3089  Bitcoin / Mining / Re: Do we want oblivious mining pool shares? on: April 28, 2011, 07:45:29 PM
Quote
It just needs to switch to a different pool which I think takes about a second.

On 20 or so computers? The attack is only worth it when you have a sizeable portion of the hashing power of a big pool. Consider most of those mining rigs don't even have a monitor plugged to them. To render this attack profitable would require a good amount of coding necessary to automatize the switching.
Of course. If he's invested in 20+ computers, he can invest in coding the automation.

Quote
Who's "his"? The cheater can create several accounts and use an anonymization service to hide his IP.
It's quite easy for the pool operator to establish a ratio between between total shares submitted per block vs reward. Any worker used for that attack can be automatically identified and have its rewards denied.
Good point, though there will be false positives.
My main point is that if you make the protocol immune to such attacks, the operator doesn't need to deal with such nonsense and the participants don't risk being hurt by the countermeasures.
3090  Bitcoin / Mining / Re: Anti-mining movement with their own agenda READ ON on: April 28, 2011, 07:32:46 PM
And my point is made again. In about the time it would take someone to source a GPU, buy it, hook it up, and wrestle with drivers, the valuation of a bitcoin has nearly doubled. By just buying the coins you could have made a 100% profit in a few days instead of a year.
If I'm a prophet, sure.

But if I don't know if BTC price will rise or fall, and only know that a fall in BTC price will cause difficulty rise to slow down, so difficulty divided by price will not change much, and that at current difficulty/price buying a dedicated mining rig is insanely profitable... I choose the rig. (Plus it's satisfying and a positive externality).

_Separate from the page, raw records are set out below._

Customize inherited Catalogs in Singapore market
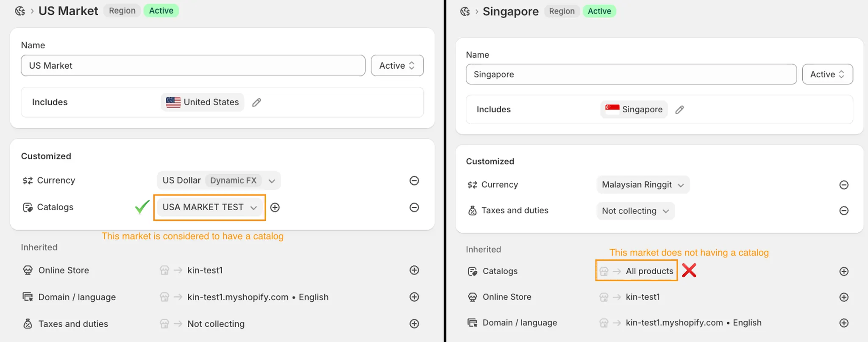Screen dimensions: 868x342 coord(844,271)
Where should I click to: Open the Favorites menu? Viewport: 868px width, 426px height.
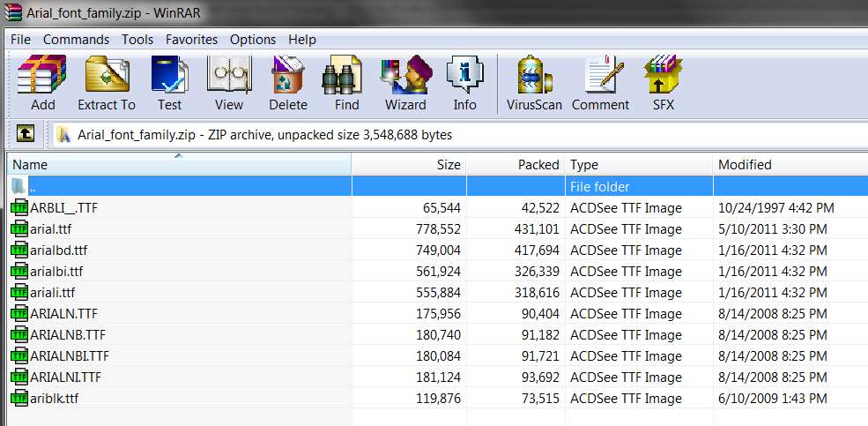click(191, 40)
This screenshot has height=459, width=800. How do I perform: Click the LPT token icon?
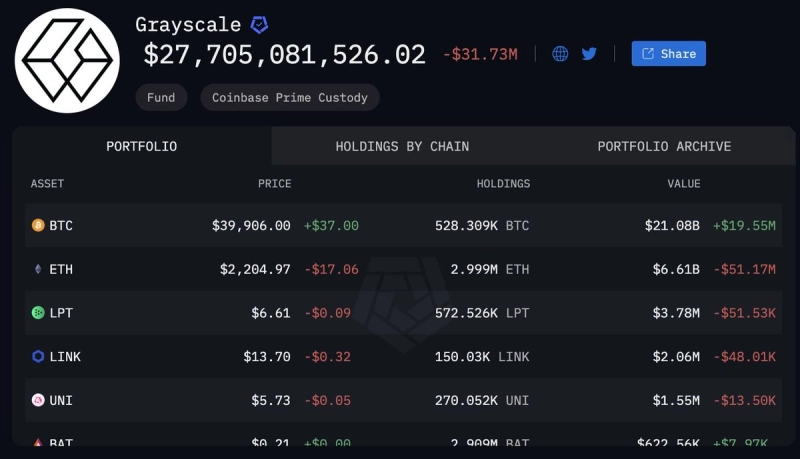(39, 313)
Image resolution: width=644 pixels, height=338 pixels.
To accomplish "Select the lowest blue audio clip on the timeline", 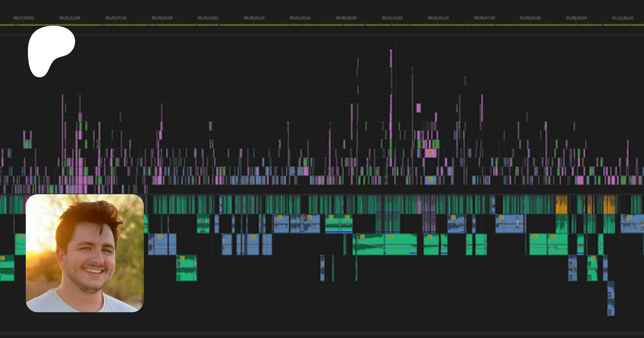I will point(611,299).
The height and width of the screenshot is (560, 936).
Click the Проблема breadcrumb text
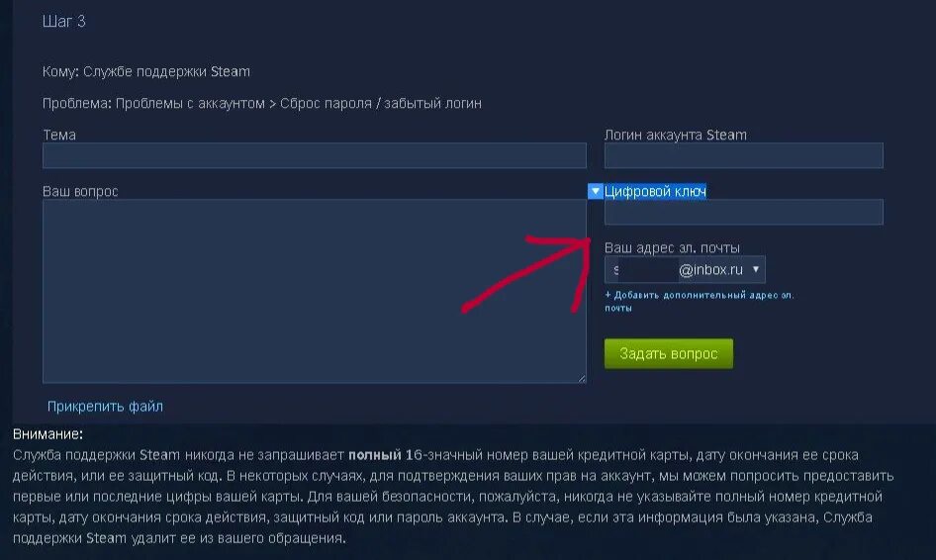tap(262, 103)
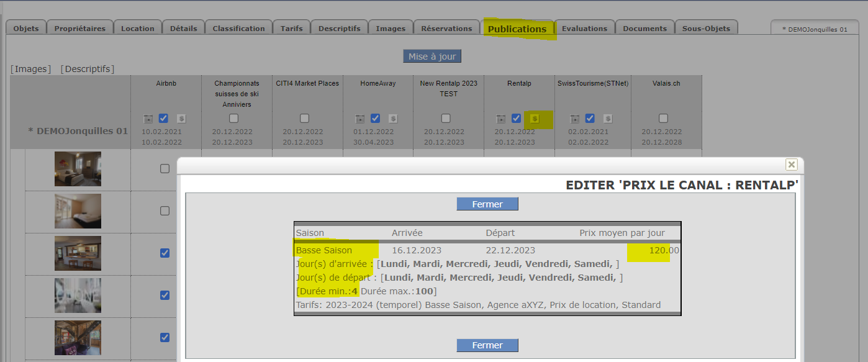The width and height of the screenshot is (868, 362).
Task: Open the Rentalp calendar icon
Action: 500,119
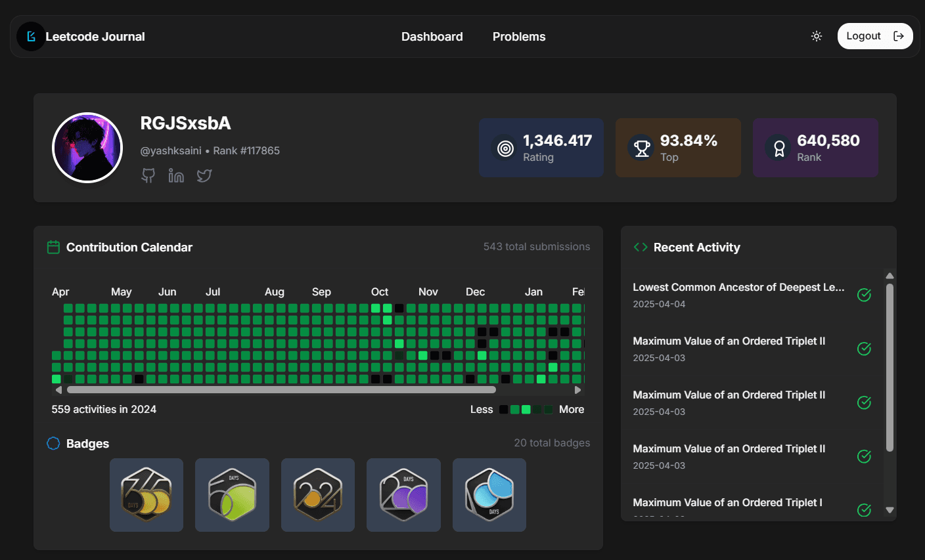This screenshot has width=925, height=560.
Task: Click the brightest green legend swatch
Action: [x=526, y=410]
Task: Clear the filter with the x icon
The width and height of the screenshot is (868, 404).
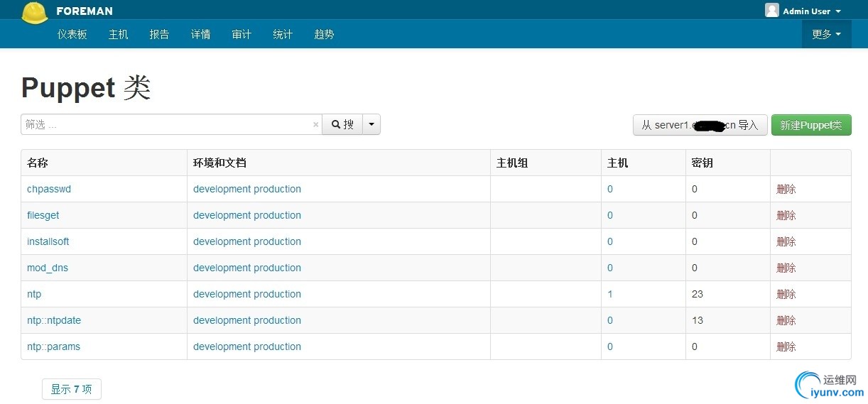Action: [x=316, y=125]
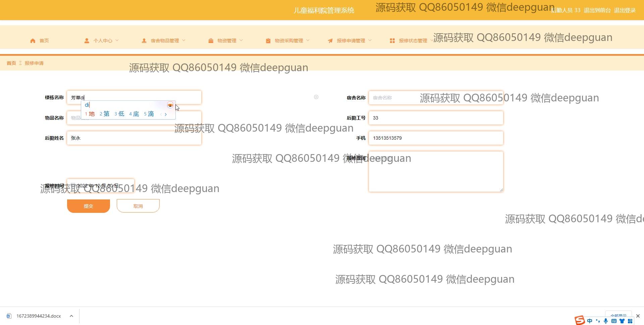
Task: Expand the 物资管理 dropdown menu
Action: pos(227,41)
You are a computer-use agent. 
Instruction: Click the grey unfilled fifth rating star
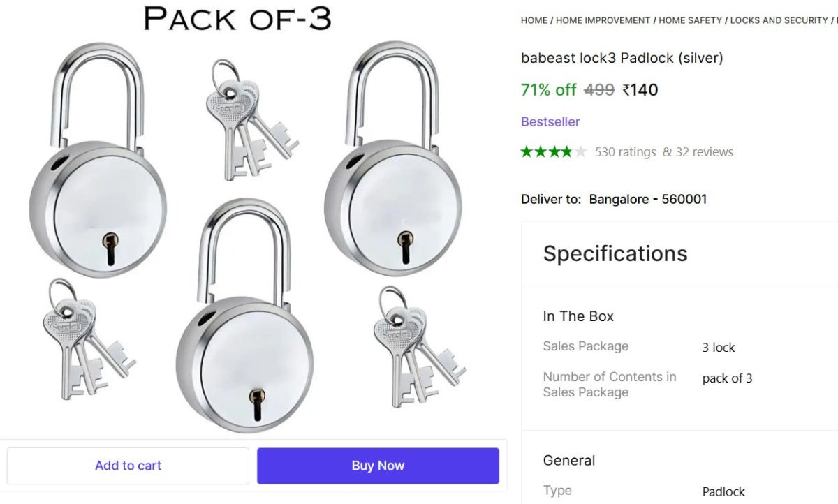pyautogui.click(x=580, y=152)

I've been hearing about how mining was about to become unprofitable ever since I joined Bitcoin, but so far it didn't happen.
3091  Economy / Marketplace / Re: Earn 131BTC or 12-13BTC for getting shops/organisations to accept Bitcoin! on: April 28, 2011, 06:59:33 PM
Yes, only PR4 but we are offering small hosting solutions since 2007/2008. It's more on the local scale, though.
BTC:  1DqADLzYsHhsHFa5caQNugBpMYfxk4J8MM

Thanks. Unfortunately my personal pledge applies to shops with a page rank 3 or above.
PageRank 4 is above PageRank 3. The highest PageRank is 10 enjoyed by google.com, facebook.com etc. You can find PageRank using this site or this Firefox addon.
3092  Bitcoin / Mining / Re: Do we want oblivious mining pool shares? on: April 28, 2011, 06:47:16 PM
Wouldn't this create more work for the miner? That is, isn't he doing an extra hash per block or do I read this incorrectly?
He only needs to do an extra hash if the first hash solves difficulty 1, which happens once in 4 billion hashes. The extra work is negligible.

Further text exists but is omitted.